▶ [Exercise task]
Print the records below without any changes, from the line containing "will (x=70, y=42)." through the last line of the records, including both of those lines.
* start Dataset content *
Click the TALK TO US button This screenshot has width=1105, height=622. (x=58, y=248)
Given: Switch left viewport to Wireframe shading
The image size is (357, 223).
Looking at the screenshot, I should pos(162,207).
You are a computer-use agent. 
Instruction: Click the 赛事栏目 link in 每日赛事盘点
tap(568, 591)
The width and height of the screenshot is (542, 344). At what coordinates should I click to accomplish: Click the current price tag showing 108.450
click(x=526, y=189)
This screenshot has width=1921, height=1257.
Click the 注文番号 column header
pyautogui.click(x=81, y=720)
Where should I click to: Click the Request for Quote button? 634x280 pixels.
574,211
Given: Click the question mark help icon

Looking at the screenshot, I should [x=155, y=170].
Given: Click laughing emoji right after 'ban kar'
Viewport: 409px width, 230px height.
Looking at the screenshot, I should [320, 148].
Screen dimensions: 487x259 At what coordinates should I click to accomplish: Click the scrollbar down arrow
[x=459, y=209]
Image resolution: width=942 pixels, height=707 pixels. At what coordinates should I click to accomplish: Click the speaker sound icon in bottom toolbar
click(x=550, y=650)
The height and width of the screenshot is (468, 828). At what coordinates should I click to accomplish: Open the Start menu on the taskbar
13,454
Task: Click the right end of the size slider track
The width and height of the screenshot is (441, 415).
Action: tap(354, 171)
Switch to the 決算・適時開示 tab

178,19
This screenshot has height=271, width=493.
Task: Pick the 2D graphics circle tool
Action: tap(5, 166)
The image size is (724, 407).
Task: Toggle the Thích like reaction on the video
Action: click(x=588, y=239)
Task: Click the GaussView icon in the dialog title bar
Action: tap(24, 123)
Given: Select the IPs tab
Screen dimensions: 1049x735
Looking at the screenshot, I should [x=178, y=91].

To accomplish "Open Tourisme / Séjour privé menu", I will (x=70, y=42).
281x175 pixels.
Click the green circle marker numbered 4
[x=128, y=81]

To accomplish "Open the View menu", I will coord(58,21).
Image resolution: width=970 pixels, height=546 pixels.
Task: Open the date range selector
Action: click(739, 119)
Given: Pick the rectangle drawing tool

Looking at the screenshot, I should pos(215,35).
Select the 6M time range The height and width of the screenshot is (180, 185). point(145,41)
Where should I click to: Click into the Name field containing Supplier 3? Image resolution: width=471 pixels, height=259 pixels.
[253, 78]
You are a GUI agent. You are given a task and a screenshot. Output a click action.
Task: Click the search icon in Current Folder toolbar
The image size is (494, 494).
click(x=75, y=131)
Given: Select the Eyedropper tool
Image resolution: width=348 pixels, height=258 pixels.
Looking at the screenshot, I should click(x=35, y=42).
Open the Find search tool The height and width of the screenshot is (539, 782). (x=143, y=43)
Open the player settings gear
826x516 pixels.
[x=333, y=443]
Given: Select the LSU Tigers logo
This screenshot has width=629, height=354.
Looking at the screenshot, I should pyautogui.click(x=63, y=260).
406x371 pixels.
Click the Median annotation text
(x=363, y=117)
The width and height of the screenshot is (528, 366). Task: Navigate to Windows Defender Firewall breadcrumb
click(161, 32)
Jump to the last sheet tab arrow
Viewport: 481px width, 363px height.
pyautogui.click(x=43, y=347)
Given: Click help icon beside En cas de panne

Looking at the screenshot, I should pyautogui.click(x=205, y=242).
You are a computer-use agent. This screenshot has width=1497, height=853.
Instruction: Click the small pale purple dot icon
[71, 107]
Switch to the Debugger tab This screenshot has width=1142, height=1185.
* end Dataset content *
▶ [Expected output]
To accomplish "Open Tourisme / Séjour privé menu", I will (x=70, y=42).
281x175 pixels.
Click the green circle marker numbered 4
[x=128, y=81]

To accomplish "Open the View menu", I will coord(58,21).
Image resolution: width=970 pixels, height=546 pixels.
Task: Open the date range selector
Action: click(739, 119)
Given: Pick the rectangle drawing tool

Looking at the screenshot, I should pos(215,35).
Select the 6M time range The height and width of the screenshot is (180, 185). point(145,41)
Where should I click to: Click into the Name field containing Supplier 3? Image resolution: width=471 pixels, height=259 pixels.
[253, 78]
You are a GUI agent. You are given a task and a screenshot. Output a click action.
Task: Click the search icon in Current Folder toolbar
The image size is (494, 494).
click(x=75, y=131)
Given: Select the Eyedropper tool
Image resolution: width=348 pixels, height=258 pixels.
Looking at the screenshot, I should click(x=35, y=42).
Open the Find search tool The height and width of the screenshot is (539, 782). (x=143, y=43)
Open the player settings gear
826x516 pixels.
[x=333, y=443]
Given: Select the LSU Tigers logo
This screenshot has width=629, height=354.
Looking at the screenshot, I should pyautogui.click(x=63, y=260).
406x371 pixels.
Click the Median annotation text
(x=363, y=117)
The width and height of the screenshot is (528, 366). Task: Navigate to Windows Defender Firewall breadcrumb
click(161, 32)
Jump to the last sheet tab arrow
Viewport: 481px width, 363px height.
pyautogui.click(x=43, y=347)
Given: Click help icon beside En cas de panne

Looking at the screenshot, I should pyautogui.click(x=205, y=242).
You are a computer-use agent. This screenshot has width=1497, height=853.
Instruction: Click the small pale purple dot icon
[71, 107]
Switch to the Debugger tab This screenshot has width=1142, height=1185.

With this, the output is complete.